Friday, August 22, 2014

Hacker

The novel Hacker is Ted Dekker's latest entry in his Outlaw series. The previous three books, which have all come out in the past year include, Eyes Wide Open, Water Walker, and Outlaw. The novel Hacker centers on a young woman named Nyah Parks whose father and brother died in a terrible automobile accident. Nyah's mother survived the accident, but it left her with degenerative brain trauma. Althought Nyah survived the wreck, it has left her with scars of a different sort. Nyah has lived a bit of a secluded life and has earned money by hacking into various company's computer systems, and then receiving payouts from these outfits in exchange for the vulnerabilities that she found. When the condition of Nyah's mother begins to worsen, Nyah gets her entered into an experimental research program. The only catch is that she needs to come up with $250k to pay for the treatments. Nyah's plan to raise the money is to hack into a security company to try to scam them into paying her off. However, when she does this, she uncovers some serious dirt that puts her life in grave danger when she is caught and her young helper is killed.

Nyah manages to escape the clutches of the company with the help of an FBI contact that she has worked with. Once free she seeks out the help of a fellow hacker named Austin (who we met in Eyes Wide Open). She and Austin had been close once, but one day he broke off contact with the world and kind of disappeared.
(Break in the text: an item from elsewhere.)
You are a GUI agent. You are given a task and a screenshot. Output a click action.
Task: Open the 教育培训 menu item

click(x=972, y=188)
However, Nyah tracks him down. Austin, it turns out, is slowly dying from an inoperable brain tumor. At one point he earned $10M from a company and spent nearly every penny of this money to set up some high-tech facility that allowed him to hack into his own brain. The story in this regard is more than a bit far-fetched, but somehow when Austin takes some special chemical concoction, it affects his brain such that he can enter the matrix to see beyond the "skin of this world". Ultimately Nyah joins him because she somehow comes to believe that this experience can help cure her mother.
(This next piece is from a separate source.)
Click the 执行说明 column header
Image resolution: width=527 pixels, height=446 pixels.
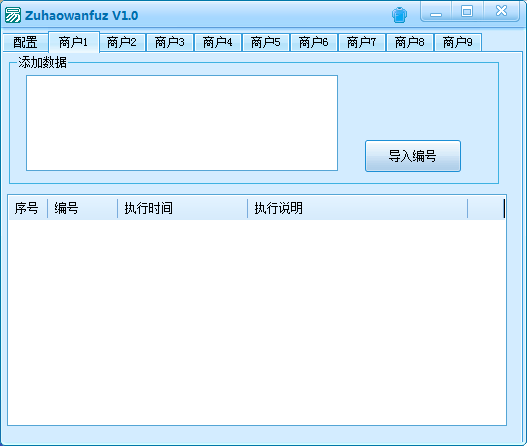click(358, 208)

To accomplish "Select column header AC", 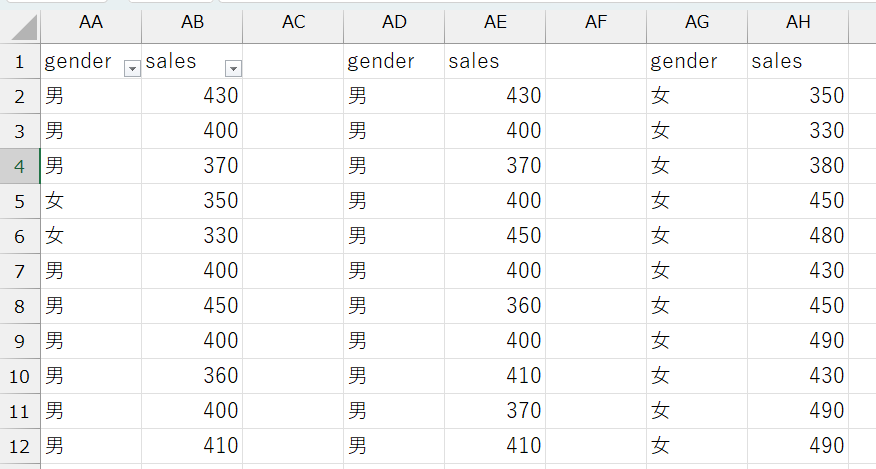I will coord(293,23).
I have read all of Dekker's published books and they tend to either be very good or very average. This story fell into the latter category. With Dekker publishing multiple books per year, it seems to me that he is aiming for quantity over quality. This book was marked by new-age dreck wrapped in some sort of Christian veneer. Shallow, unremarkable, under-developed, and utterly forgettable. In fact, this entire Outlaw series is all contrived flash and little substance.